* Work to complete *
Beginning with the line that holds "Given: Open the girl with green glasses video" in the data below, give again every line through the one that holds "You are a computer-use", exactly as written.

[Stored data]
((

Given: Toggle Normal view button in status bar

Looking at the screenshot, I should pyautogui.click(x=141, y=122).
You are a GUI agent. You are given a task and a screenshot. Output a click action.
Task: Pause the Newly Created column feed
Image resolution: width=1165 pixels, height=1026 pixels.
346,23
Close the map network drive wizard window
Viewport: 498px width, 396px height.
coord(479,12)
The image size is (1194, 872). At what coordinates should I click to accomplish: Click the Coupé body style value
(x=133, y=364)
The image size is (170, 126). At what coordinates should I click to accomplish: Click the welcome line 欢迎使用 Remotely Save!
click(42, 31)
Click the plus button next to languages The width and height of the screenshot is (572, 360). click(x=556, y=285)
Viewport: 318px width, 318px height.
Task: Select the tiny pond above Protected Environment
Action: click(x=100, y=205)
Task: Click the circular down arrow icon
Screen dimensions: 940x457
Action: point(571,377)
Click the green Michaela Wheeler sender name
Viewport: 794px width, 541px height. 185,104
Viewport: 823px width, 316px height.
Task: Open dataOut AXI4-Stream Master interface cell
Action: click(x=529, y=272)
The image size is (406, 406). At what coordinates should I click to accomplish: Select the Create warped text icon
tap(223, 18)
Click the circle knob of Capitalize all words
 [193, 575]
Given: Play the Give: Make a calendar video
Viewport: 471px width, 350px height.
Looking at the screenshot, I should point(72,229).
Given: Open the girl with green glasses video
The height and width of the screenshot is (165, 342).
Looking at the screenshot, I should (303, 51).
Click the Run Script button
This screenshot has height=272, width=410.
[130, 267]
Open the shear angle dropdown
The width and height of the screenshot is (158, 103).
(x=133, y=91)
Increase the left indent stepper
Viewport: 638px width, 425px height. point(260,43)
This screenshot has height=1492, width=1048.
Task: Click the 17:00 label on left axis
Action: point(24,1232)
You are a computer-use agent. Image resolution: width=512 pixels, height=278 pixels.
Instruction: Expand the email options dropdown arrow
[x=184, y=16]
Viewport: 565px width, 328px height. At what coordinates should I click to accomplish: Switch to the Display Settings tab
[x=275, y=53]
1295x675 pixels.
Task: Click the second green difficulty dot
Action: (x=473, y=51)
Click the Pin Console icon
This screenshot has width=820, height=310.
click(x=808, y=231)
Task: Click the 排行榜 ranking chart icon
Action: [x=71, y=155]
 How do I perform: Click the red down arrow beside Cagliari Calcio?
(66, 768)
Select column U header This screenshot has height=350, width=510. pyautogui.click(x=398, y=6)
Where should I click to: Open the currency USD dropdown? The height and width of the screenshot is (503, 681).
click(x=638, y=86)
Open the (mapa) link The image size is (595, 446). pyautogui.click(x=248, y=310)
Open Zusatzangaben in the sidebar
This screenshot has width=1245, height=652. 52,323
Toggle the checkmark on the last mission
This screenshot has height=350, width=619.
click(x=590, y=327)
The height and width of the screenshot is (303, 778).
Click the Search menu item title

))

* Exercise response *
Given: Open the girl with green glasses video
The height and width of the screenshot is (165, 342).
Looking at the screenshot, I should (303, 51).
Click the Run Script button
This screenshot has height=272, width=410.
[130, 267]
Open the shear angle dropdown
The width and height of the screenshot is (158, 103).
(x=133, y=91)
Increase the left indent stepper
Viewport: 638px width, 425px height. point(260,43)
This screenshot has height=1492, width=1048.
Task: Click the 17:00 label on left axis
Action: point(24,1232)
You are a computer-use agent. Image resolution: width=512 pixels, height=278 pixels.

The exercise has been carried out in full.